In my Indiana town, thin was always in, and when I was in marching band, I was in the drumline and I leaved VERY QUICKLY what body types were desirable. Not mine. I was stocky, pale, had big boobs that sagged as teen, a belly, and a funny looking butt. I learned daily that the pom pon girls were perfection with boobs that did not droop, pretty faces, tiny waists and asses you could bounce quarters off of. Mr. Meade told me I’d find a cute guy in the drumline. Well he LIED. I watched every drummer I was interested in date every cute pom pon and color guard girl and I was forgotten. I thought college would be better. As a legacy, I was a shoo in to the sorority and a shoo into the misogyny of the frat boys. My friend Katie pledged with me and she was the blonde haired, blue eyed, nice bodied picture of perfection. My large teats that sagged even more were a liability. Our pictures were on the door of our house and the fraternity we hung out with “rated” us. Katie was a shot. I was two or three cases. I wasn’t the best but I wasn’t the worst, and when I went for five dollars to clean up puke at a frat party, I questioned myself. I asked the males WHY I wasn’t deemed desirable and they all said, “your boobs”. Real boobs are large and saggy not like what you see in a skin magazine and guys expect that. When they saw my boobs resting softy and not jutting out like most the women in the 1990’s, they were disappointed and I was just not desirable…. However, I did find someone to overlook my sick, sagging udders and he was cute and we’re still married today.
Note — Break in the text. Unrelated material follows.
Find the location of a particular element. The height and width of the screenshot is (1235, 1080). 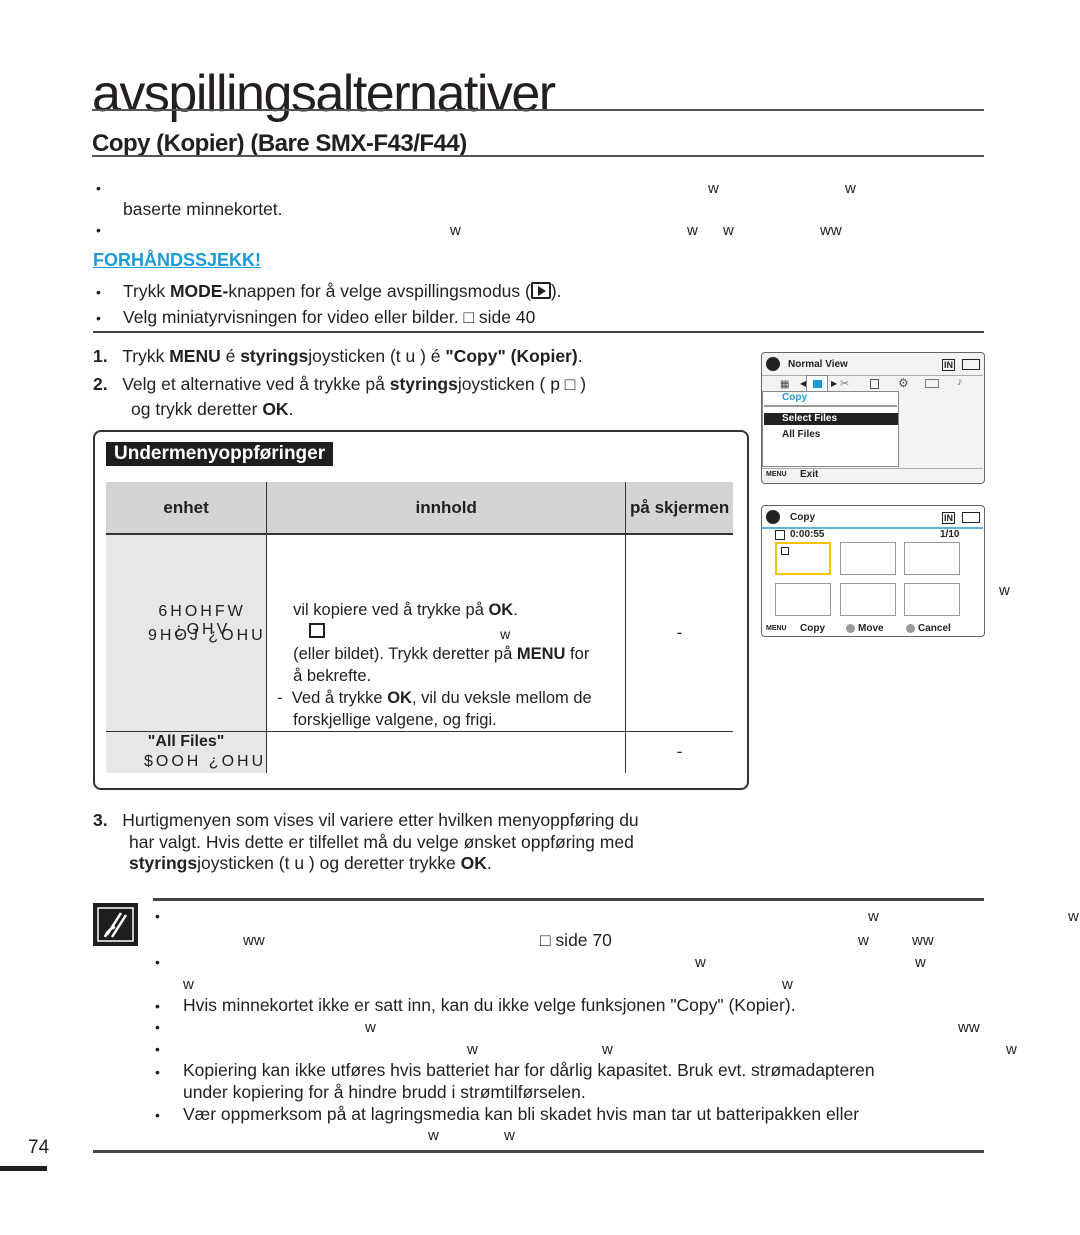

content-line: forskjellige valgene, og frigi. is located at coordinates (395, 720).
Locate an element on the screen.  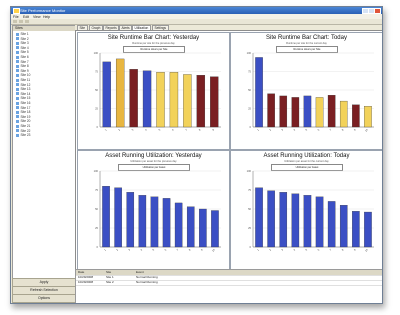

I thought after marriage this would end, but as a server, I was not the “hawt” one. I was the fat one that the cops and firefighters cringed when they got me. I had to smile sweetly and say, “I thought I was the cute one” when guys asked for the cute one. A sense of humor hid a deep hurt. This went on a lot longer than I thought. It permeated my job search when I was shoved out of the office and a very sexy brunette’s interview took a half hours. It’s hard when one’s advancement in the world is based on looks. Friends mean well and say “but you are beautiful” because WHO wants to see their friend sad. I always dodge the question when I am asked. I say, “Hey, you’re pretty awesome.” This looks deal caused me to spiral into a deep depression. I had friends who were on the “Team Beautiful” and friends who were more realistic. One said, “Okay, you are not beautiful but not a lot of people are. Your husband adores you and so do your kids. Why do you have to prove beautiful to the world?” And she’s right.
It took a few years and some therapy, but I have accepted that I am not beautiful, but hey, life isn’t that bad. I have a good job and good friends and obsessing over one’s looks as bad as I did was not healthy. However, it is hard to unlearn what we are taught. It doesn’t take a day and you wake up and say, “Wow! I am a hottie botottie!” No. I accept who I am and that I am more than a boob fetishists delight, and I seem to attract those. I have to move on and be okay. There is more to life for me than my looks.